We’re all transfixed as we watch the server set a plate of booze-covered bananas ablaze right before our eyes. Once the dish of caramelized bananas with vanilla ice cream was set in front of me, I briefly forgot about Kyle and only had eyes for that perfect confection.
Well, my affection went unreciprocated. Mere moments after slurping down the last spoonful of sugary goodness, it came back up. I had absolutely zero control over the reflex and puked everything back up, into the dish it had been served to me in.
Kyle and his dads were HORRIFIED. Obviously, this was just yet another step in an elaborate courtship dance I was doing to ensnare. Someone graciously lent me their cloth napkin to hide my bowlful of shame.
Unfortunately, that was just the first act. Minutes later I pulled back the curtain on my upchucked meal and made ANOTHER deposit. Kyle’s dad John squealed, “NO! Don’t uncover it, what are you doing?!” Only to watch me throw up the rest of my meal, filling the serving dish to the absolute brim – all the while, holding his napkin in front of his face, shaking it, like a cowardly matador.
When the waiter came to collect my dish, he’d probably never seen a plate of food returned QUITE that way. Sigh. It wasn’t my proudest moment.
Nevertheless, I was undeterred in my pursuit of teen dream Kyle. My dad and I got up at 5 a.m., my father boasting the honours of the time-worn tradition of a VICIOUS vacation hangover, and me, with my head hung low in shame, to join Kyle and his dads for a morning of deep sea fishing.
The deep sea fishing was a bit more successful than the dinner the night previous. We had a marlin on the line, who narrowly escaped our amateur angling, and bagged a number of giant squid.
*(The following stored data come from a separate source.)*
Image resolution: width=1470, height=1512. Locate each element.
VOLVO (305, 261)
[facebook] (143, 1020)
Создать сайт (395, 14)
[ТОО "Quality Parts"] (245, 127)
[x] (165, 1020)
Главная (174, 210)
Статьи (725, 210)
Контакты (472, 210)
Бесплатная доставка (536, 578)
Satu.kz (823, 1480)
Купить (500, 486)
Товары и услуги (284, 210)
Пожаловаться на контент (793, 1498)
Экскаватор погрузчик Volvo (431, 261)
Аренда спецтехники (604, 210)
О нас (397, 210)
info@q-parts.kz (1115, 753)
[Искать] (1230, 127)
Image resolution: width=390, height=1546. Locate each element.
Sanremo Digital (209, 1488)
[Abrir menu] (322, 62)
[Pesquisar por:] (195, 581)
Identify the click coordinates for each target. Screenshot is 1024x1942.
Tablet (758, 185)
Sadly, my performance as a would-be poster girl for Bass Pro Shops didn’t compel Kyle to fall hook, line, or sinker for me. I went the full week of vacation unkissed.
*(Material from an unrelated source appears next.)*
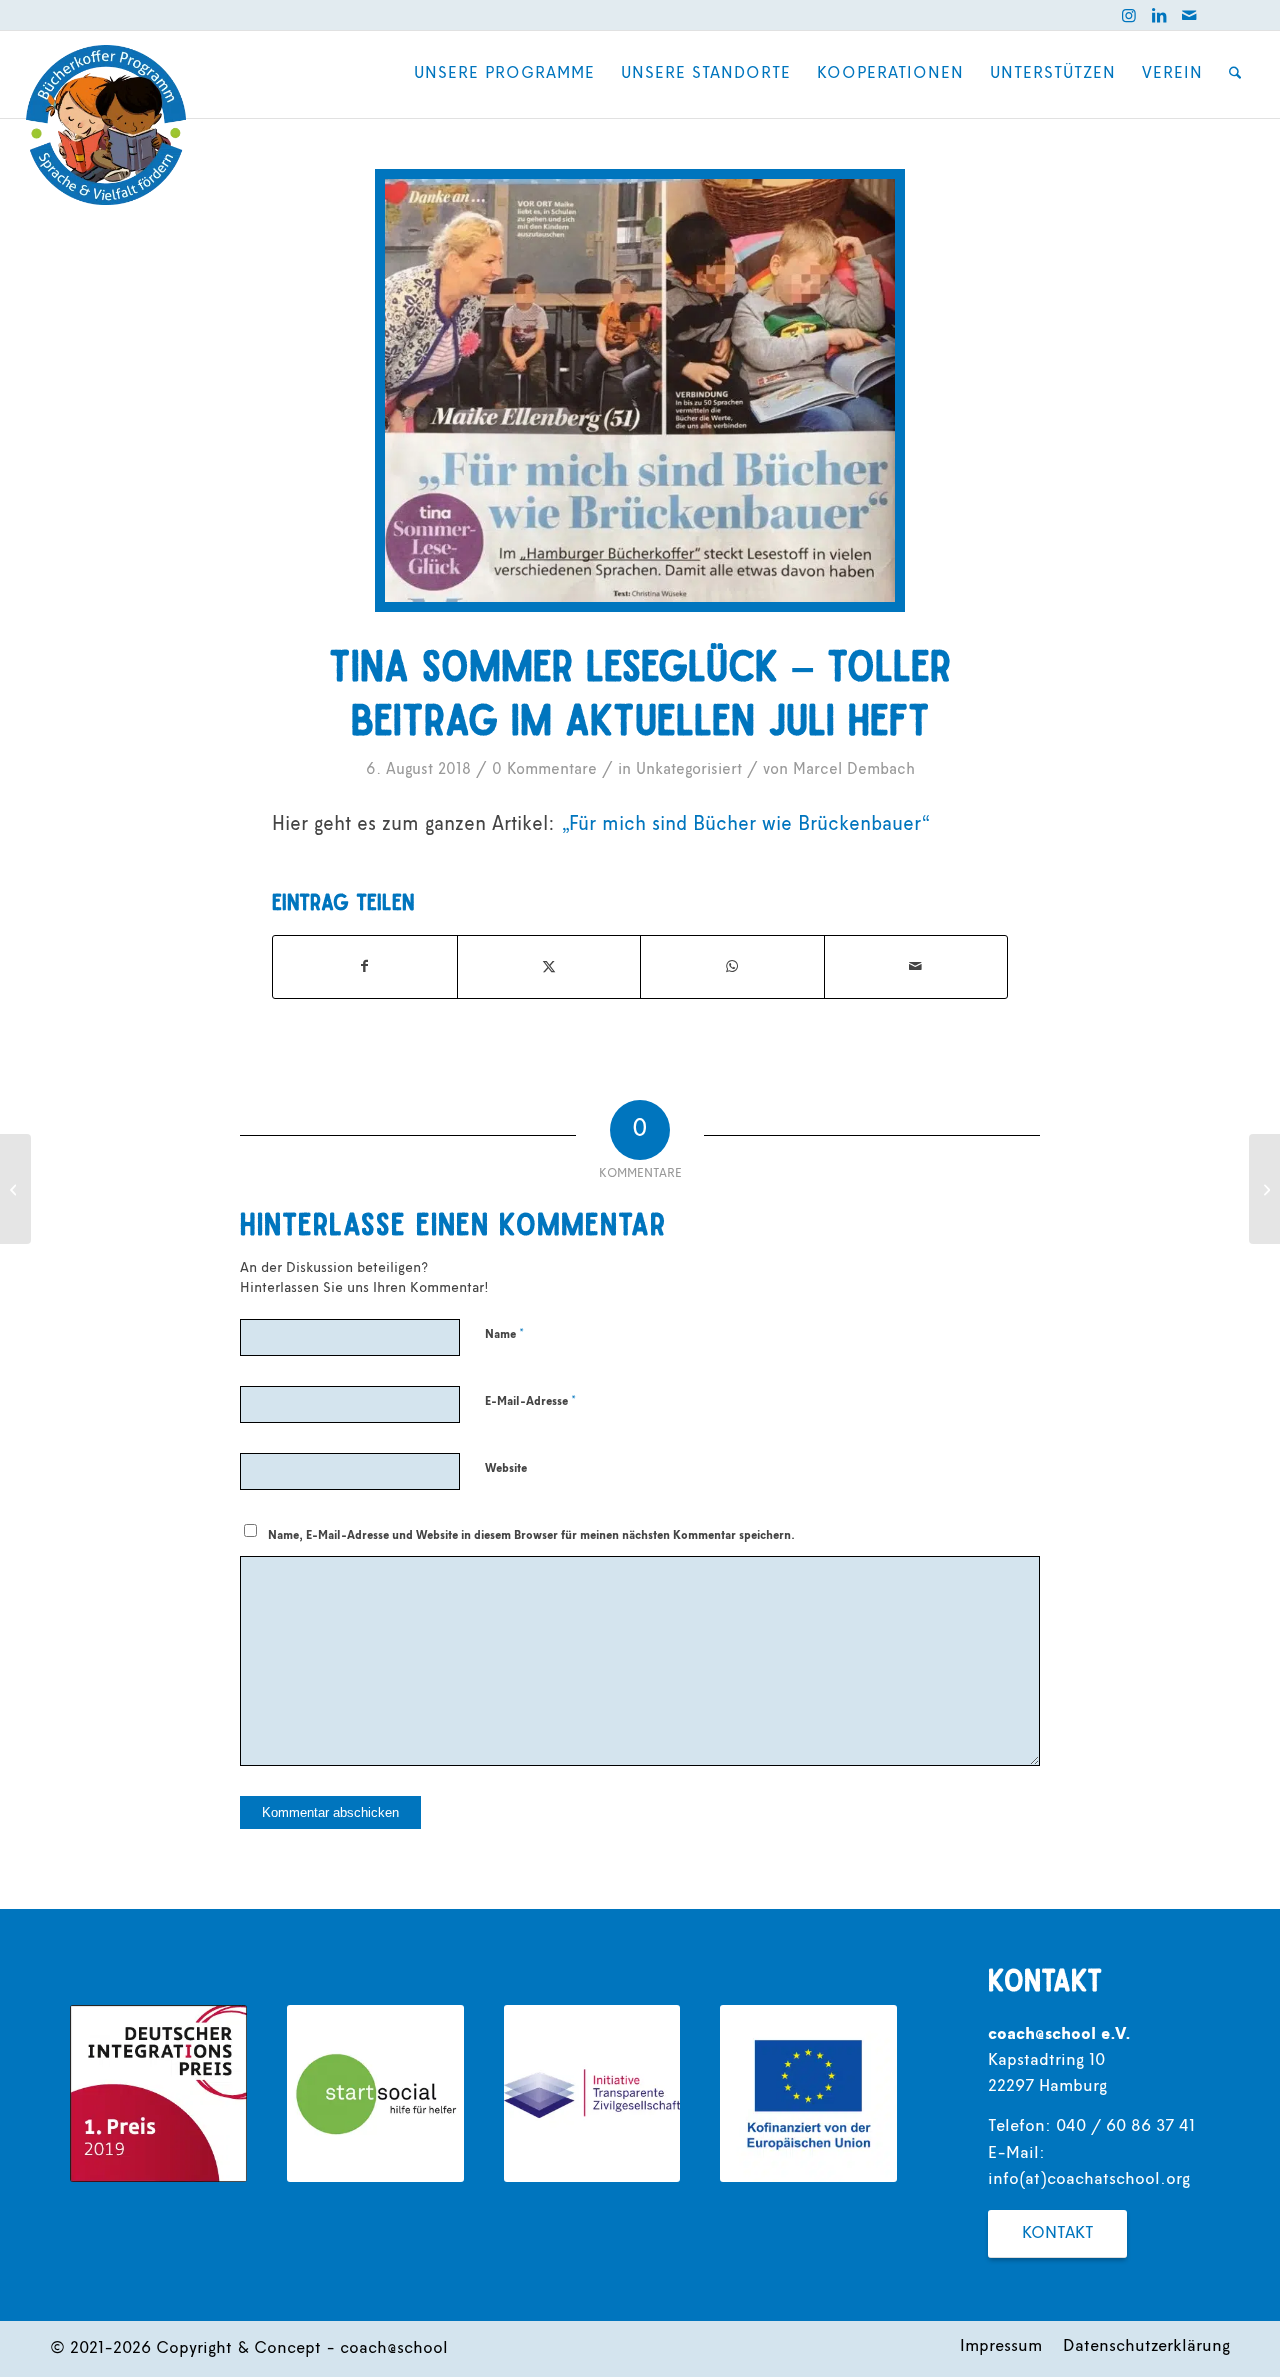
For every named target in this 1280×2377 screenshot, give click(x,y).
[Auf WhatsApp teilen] (732, 967)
As I look back on it, mixed memories as they are, I like to sip on a tropical cocktail like this Chinese Fizz to really transport me to the white sands of Cabo. And no, this drink doesn’t involve any banana liqueur.
Dry shake all the ingreidents, then shake again with ice. Double strain into a fizz or highball glass filled with ice cubes. Garnish with the orange wedge and serve with a straw.
Add sugar and water to a small saucepan. Heat over medium-high heat. Stirring occasionally until sugar is dissolved. Cool to room temperature before using. Simple syrup will keep, refrigerated in an air-tight container, for up to two weeks.
Recipe adapted from: Kaplan, David, Nick Fauchald, and Alex Day. “Chinese Fizz.” Death & Co. Modern Classic Cocktails. Berkeley: Ten Speed Press, 2014.